Метаметафора в мировом контексте
·
В книге "VI Меэждународный конгресс "Русская словесность в мировом культурном контексте". Под общ. ред. И.Л.Волгина. - М., Белый ветер, 2016. - 529 стр.
Константин Кедров
Метаметафора в мировом контексте
Метаметафора как обратная перспектива в слове сформировалась в 1960 году, когда у меня возникли строки:
я вышел к себе
через-навстречу-от
и ушел ПОД
воздвигая НАД
Для геометра, космолога, физика нет ничего удивительного в модели такого пространства. Это есть и в топологии, и в геометриях Лобачевского-Римана, и просто в разного рода моделях мироздания такого рода. Но для поэта это новое метафизическое пространство и его особое душевное состояние, когда относительны не только правое-левое, верх-низ, большое-малое, гипербола и литота, но, прежде всего, внутреннее и внешнее.

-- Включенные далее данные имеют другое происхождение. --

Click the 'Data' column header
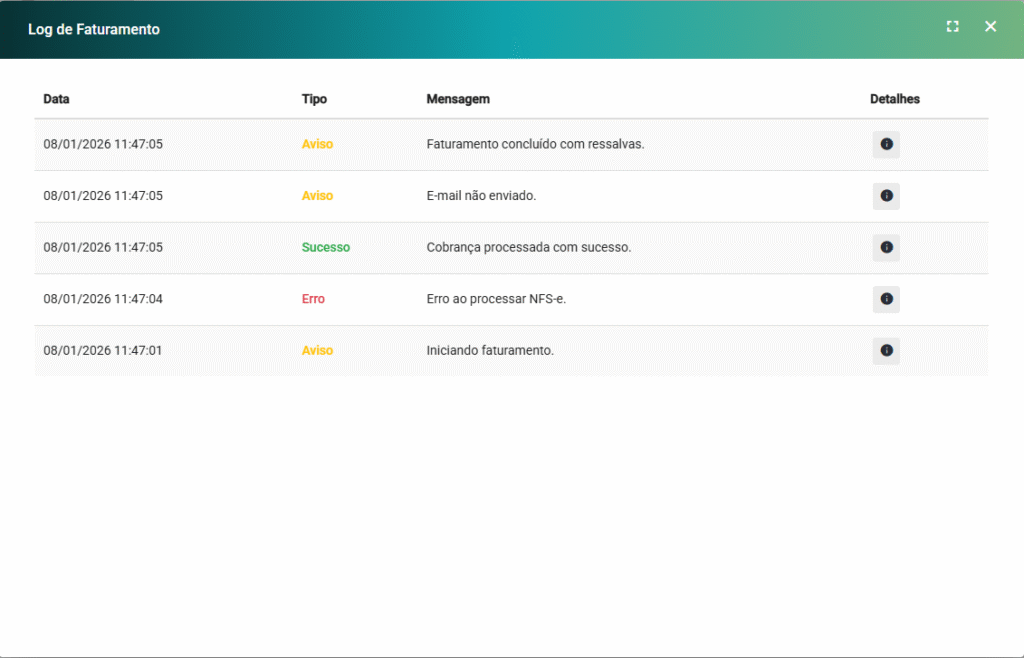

Общая теория относительности Эйнштейна, недавно блистательно подтвержденная, пойманным наконец гравитационным излучением, вернее, рябью гравитационных волн, тогда ещё не была подтверждена. Но поэтически мне и не нужно было никакого подтверждения. Сама мысль, что наше четырехмерное пространство-время не прямое, а искривленное, и что это искривление, как при скольжении с горы, создает гравитацию, приводила меня в восторг.
Я стал искать это у своих любимых поэтов – моих единственных заочных учителей – у Хлебникова, Маяковского, Элюара. Но не нашел ничего подобного. Не было этого и у просочившихся битников типа Аллена Гинзберга. Зато это явно присутствовало в живописи моего двоюродного деда Павла Челищева, умершего в 1957 году в Италии под Римом как раз тогда, когда была опубликована первая подборка моих стихов. Павел Челищев, чьи картины теперь и в Третьяковке, и в Русском музее, и в Нью-Йорке в музее MOMA, назвал это в письме к моей тётушке «внутренней перспективой».
Внешняя перспектива:
Человек – это изнанка неба.
Внутренняя перспектива:
Небо – это изнанка человека.
Одним словом – «выворачивание» – это не обозначить. И мне пришлось к слову «метаметафора» придумать ещё и слово «инсайдаут».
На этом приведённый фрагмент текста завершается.